### Record excerpts

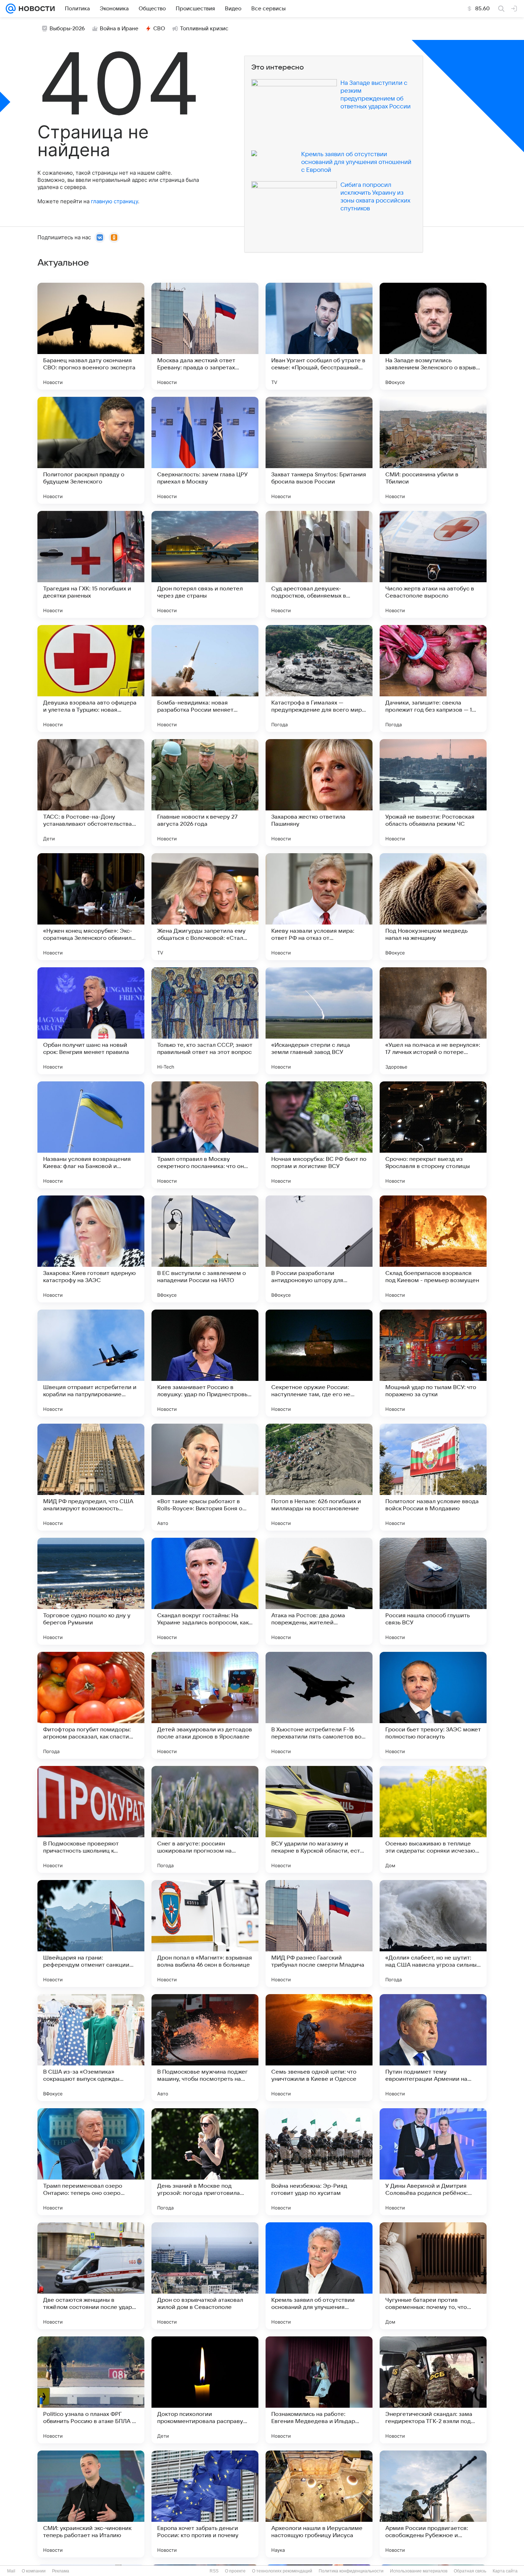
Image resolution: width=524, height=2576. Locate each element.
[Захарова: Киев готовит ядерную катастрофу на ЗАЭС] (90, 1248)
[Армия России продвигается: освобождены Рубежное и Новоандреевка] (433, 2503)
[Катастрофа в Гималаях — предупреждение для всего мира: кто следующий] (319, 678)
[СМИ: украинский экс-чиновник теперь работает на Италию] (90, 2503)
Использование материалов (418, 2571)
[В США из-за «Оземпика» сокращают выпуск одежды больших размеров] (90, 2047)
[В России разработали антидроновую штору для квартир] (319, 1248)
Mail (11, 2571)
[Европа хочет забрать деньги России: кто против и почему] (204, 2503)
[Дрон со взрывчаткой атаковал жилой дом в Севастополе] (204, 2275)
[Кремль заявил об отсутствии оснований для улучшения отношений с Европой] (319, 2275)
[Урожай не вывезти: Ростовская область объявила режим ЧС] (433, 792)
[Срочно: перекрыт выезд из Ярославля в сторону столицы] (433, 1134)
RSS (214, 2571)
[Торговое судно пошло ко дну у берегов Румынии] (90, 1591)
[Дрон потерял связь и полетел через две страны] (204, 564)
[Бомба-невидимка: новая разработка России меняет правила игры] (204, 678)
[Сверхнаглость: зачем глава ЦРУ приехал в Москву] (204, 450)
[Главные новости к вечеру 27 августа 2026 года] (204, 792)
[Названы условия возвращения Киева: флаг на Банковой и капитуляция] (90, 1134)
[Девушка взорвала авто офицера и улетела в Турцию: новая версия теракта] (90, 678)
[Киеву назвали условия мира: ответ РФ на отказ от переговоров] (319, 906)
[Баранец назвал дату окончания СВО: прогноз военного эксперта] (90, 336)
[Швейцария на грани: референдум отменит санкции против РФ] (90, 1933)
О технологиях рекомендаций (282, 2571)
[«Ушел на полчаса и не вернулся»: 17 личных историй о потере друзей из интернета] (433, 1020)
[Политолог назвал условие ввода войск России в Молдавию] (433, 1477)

######
### Record excerpts

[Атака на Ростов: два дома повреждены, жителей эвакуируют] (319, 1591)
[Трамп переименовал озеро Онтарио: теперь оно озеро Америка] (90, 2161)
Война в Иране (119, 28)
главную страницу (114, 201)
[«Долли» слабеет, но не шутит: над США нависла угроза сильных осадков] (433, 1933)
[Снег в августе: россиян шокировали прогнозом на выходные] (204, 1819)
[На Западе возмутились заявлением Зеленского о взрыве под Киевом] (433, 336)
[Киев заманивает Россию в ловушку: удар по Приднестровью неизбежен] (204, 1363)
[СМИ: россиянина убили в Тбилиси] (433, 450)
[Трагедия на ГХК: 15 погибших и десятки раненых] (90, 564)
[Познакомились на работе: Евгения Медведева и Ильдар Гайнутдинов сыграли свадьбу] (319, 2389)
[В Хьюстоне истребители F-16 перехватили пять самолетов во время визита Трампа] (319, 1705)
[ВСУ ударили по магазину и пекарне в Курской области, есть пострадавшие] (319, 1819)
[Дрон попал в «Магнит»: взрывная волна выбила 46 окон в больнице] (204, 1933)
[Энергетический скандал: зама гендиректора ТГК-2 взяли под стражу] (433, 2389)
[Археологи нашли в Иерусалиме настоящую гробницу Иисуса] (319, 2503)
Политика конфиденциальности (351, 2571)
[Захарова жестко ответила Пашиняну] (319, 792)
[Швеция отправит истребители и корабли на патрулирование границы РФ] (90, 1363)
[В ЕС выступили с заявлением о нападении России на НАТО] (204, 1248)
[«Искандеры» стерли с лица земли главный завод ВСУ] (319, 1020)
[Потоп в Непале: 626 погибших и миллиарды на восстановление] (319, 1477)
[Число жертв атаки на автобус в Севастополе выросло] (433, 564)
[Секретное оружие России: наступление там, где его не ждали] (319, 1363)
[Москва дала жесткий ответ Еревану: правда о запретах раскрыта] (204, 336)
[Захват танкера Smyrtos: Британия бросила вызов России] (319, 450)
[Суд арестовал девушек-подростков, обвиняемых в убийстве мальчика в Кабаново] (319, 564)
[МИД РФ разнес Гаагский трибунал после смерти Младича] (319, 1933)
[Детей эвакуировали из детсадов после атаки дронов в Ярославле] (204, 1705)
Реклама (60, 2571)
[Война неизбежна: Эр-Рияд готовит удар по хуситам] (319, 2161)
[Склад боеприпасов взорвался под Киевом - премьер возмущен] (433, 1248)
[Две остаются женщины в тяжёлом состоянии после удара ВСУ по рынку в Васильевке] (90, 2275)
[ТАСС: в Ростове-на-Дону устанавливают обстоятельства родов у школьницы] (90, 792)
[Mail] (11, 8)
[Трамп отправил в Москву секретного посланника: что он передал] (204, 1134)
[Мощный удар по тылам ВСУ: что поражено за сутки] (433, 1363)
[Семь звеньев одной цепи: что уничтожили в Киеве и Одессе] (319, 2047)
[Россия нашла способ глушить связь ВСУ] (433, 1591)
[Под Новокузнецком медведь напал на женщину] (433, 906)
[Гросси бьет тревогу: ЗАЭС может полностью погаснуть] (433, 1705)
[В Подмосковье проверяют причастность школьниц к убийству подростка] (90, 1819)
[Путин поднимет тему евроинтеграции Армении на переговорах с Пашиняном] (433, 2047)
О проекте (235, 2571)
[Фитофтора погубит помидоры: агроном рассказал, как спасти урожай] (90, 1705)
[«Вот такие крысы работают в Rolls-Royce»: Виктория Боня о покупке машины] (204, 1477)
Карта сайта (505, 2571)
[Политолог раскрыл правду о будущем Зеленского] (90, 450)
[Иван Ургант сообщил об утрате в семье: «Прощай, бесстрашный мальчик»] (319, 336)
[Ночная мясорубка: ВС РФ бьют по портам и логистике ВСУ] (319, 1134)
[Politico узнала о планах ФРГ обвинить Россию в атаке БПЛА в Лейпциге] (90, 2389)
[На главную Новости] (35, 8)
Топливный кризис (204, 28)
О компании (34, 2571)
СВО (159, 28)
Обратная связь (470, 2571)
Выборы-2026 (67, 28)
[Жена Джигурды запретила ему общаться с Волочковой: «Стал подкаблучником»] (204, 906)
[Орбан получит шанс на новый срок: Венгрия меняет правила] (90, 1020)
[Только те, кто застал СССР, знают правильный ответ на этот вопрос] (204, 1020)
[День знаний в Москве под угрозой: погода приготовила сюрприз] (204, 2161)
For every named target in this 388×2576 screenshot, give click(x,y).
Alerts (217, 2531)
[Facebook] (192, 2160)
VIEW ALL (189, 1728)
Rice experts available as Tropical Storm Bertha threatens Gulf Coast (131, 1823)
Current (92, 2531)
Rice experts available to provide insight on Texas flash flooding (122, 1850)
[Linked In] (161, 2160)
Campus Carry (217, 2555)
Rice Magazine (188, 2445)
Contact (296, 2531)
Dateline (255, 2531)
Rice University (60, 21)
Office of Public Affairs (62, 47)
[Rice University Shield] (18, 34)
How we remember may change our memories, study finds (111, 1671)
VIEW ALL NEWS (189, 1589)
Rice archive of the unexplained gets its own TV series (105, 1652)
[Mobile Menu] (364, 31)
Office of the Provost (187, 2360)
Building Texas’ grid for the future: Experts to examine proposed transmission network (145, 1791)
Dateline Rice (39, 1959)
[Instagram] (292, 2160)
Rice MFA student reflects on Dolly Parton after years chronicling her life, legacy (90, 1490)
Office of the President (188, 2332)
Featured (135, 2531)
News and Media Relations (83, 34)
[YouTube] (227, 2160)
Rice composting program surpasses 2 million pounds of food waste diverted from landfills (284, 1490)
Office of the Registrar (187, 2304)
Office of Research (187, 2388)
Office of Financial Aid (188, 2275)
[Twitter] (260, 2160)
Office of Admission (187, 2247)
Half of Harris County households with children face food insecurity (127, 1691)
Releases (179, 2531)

######
### Record excerpts

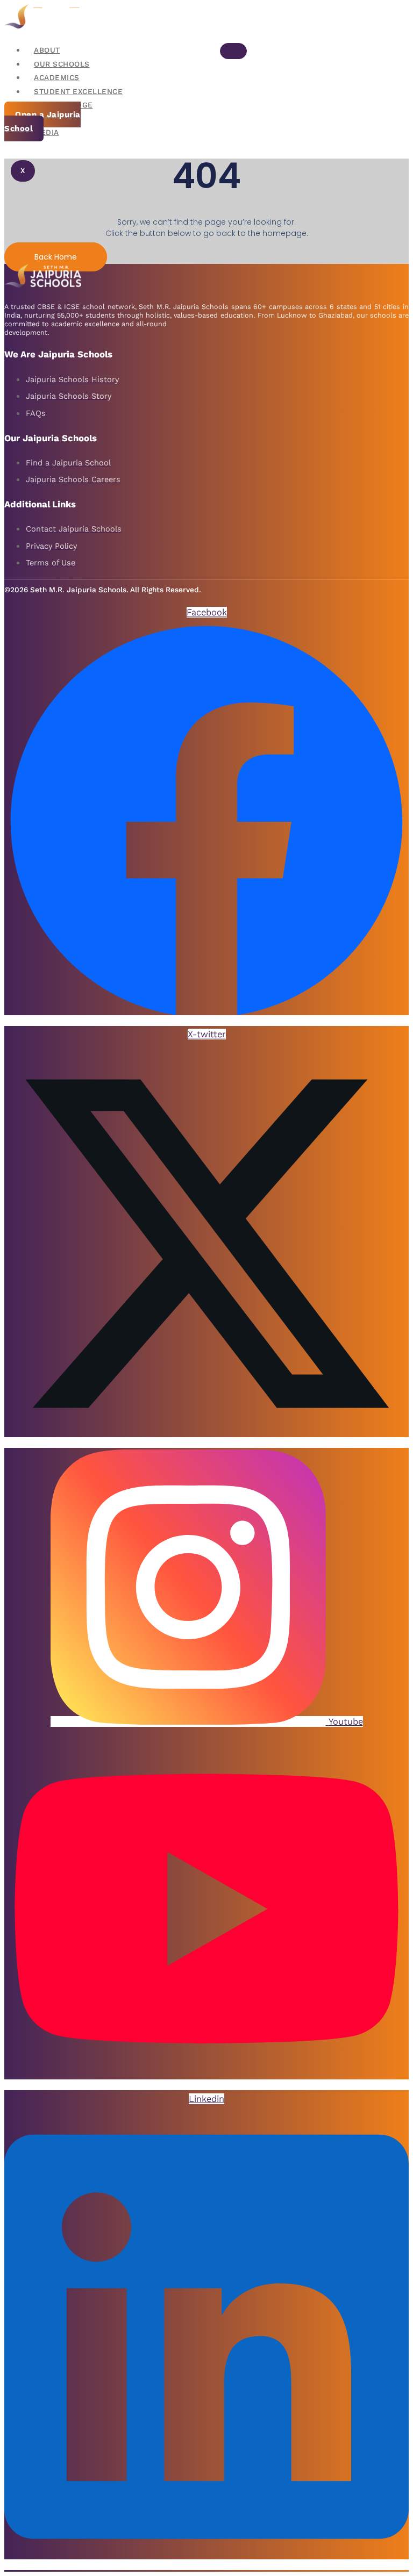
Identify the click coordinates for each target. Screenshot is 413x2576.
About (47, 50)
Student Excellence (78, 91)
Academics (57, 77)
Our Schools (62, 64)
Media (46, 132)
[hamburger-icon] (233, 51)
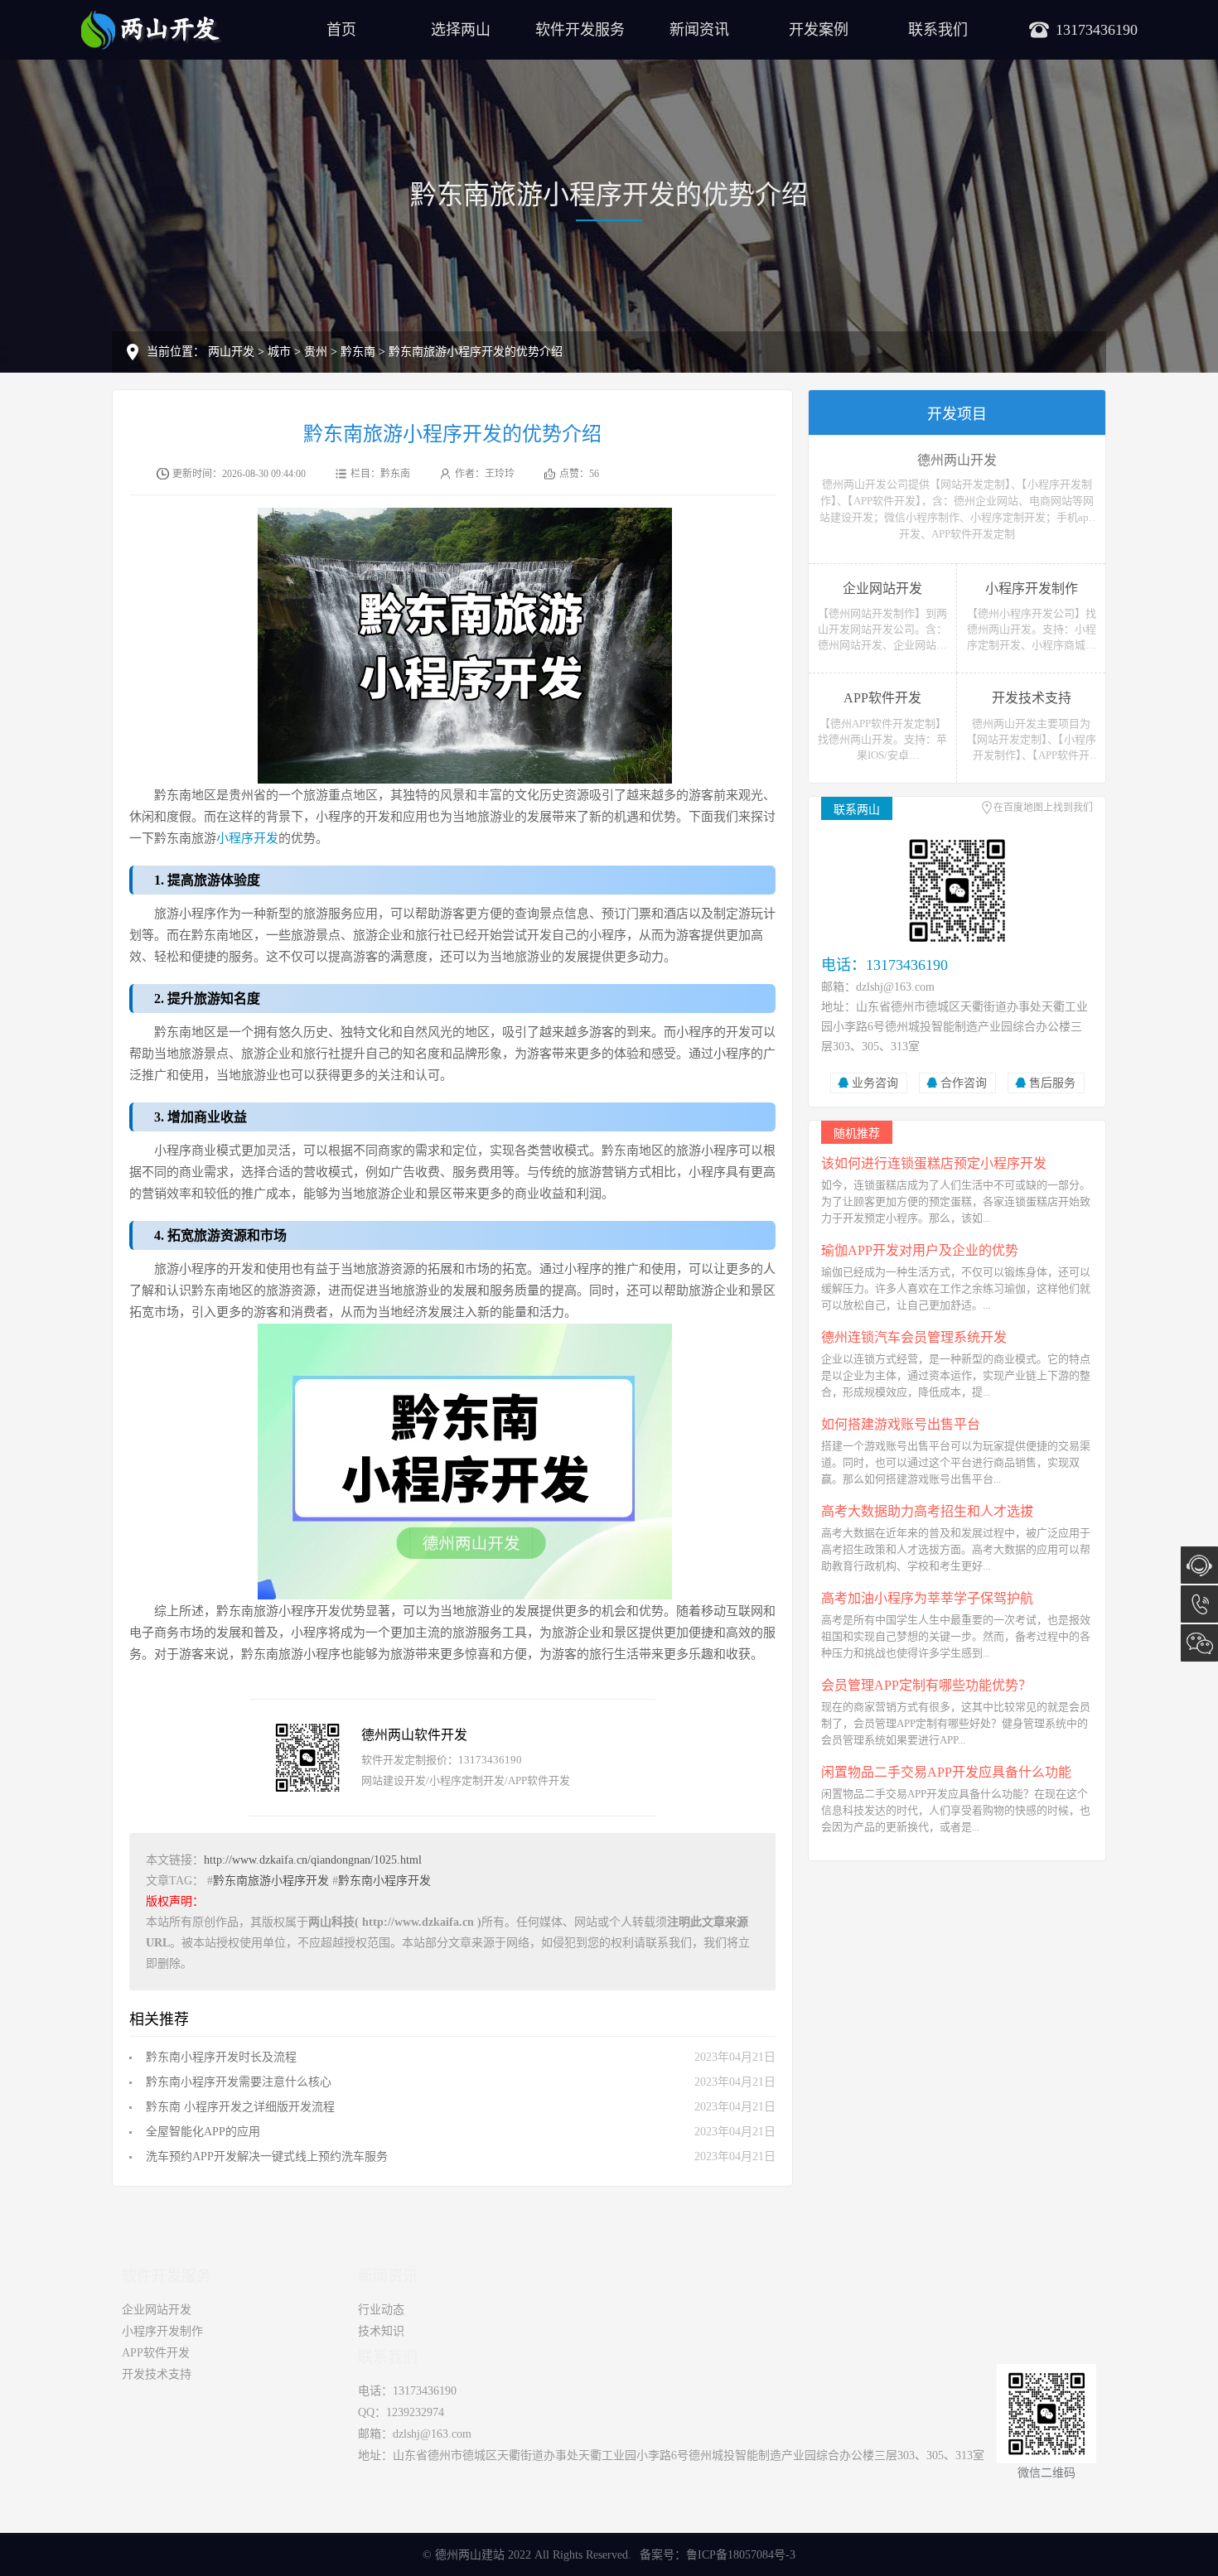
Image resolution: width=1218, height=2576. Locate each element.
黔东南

######

- _Activity_: Retype only the lines above between the line with "[ВСУ ударили по" and the line with "[Гросси бьет тревогу: ЗАЭС", counting those two lines as well, and keep every character as it is.

- _Output of the task_:
[ВСУ ударили по магазину и пекарне в Курской области, есть пострадавшие] (319, 1819)
[Дрон попал в «Магнит»: взрывная волна выбила 46 окон в больнице] (204, 1933)
[Энергетический скандал: зама гендиректора ТГК-2 взяли под стражу] (433, 2389)
[Археологи нашли в Иерусалиме настоящую гробницу Иисуса] (319, 2503)
Политика конфиденциальности (351, 2571)
[Захарова жестко ответила Пашиняну] (319, 792)
[Швеция отправит истребители и корабли на патрулирование границы РФ] (90, 1363)
[В ЕС выступили с заявлением о нападении России на НАТО] (204, 1248)
[«Искандеры» стерли с лица земли главный завод ВСУ] (319, 1020)
[Потоп в Непале: 626 погибших и миллиарды на восстановление] (319, 1477)
[Число жертв атаки на автобус в Севастополе выросло] (433, 564)
[Секретное оружие России: наступление там, где его не ждали] (319, 1363)
[Москва дала жесткий ответ Еревану: правда о запретах раскрыта] (204, 336)
[Захват танкера Smyrtos: Британия бросила вызов России] (319, 450)
[Суд арестовал девушек-подростков, обвиняемых в убийстве мальчика в Кабаново] (319, 564)
[МИД РФ разнес Гаагский трибунал после смерти Младича] (319, 1933)
[Детей эвакуировали из детсадов после атаки дронов в Ярославле] (204, 1705)
Реклама (60, 2571)
[Война неизбежна: Эр-Рияд готовит удар по хуситам] (319, 2161)
[Склад боеприпасов взорвался под Киевом - премьер возмущен] (433, 1248)
[Две остаются женщины в тяжёлом состоянии после удара ВСУ по рынку в Васильевке] (90, 2275)
[ТАСС: в Ростове-на-Дону устанавливают обстоятельства родов у школьницы] (90, 792)
[Mail] (11, 8)
[Трамп отправил в Москву секретного посланника: что он передал] (204, 1134)
[Мощный удар по тылам ВСУ: что поражено за сутки] (433, 1363)
[Семь звеньев одной цепи: что уничтожили в Киеве и Одессе] (319, 2047)
[Россия нашла способ глушить связь ВСУ] (433, 1591)
[Под Новокузнецком медведь напал на женщину] (433, 906)
[Гросси бьет тревогу: ЗАЭС может полностью погаснуть] (433, 1705)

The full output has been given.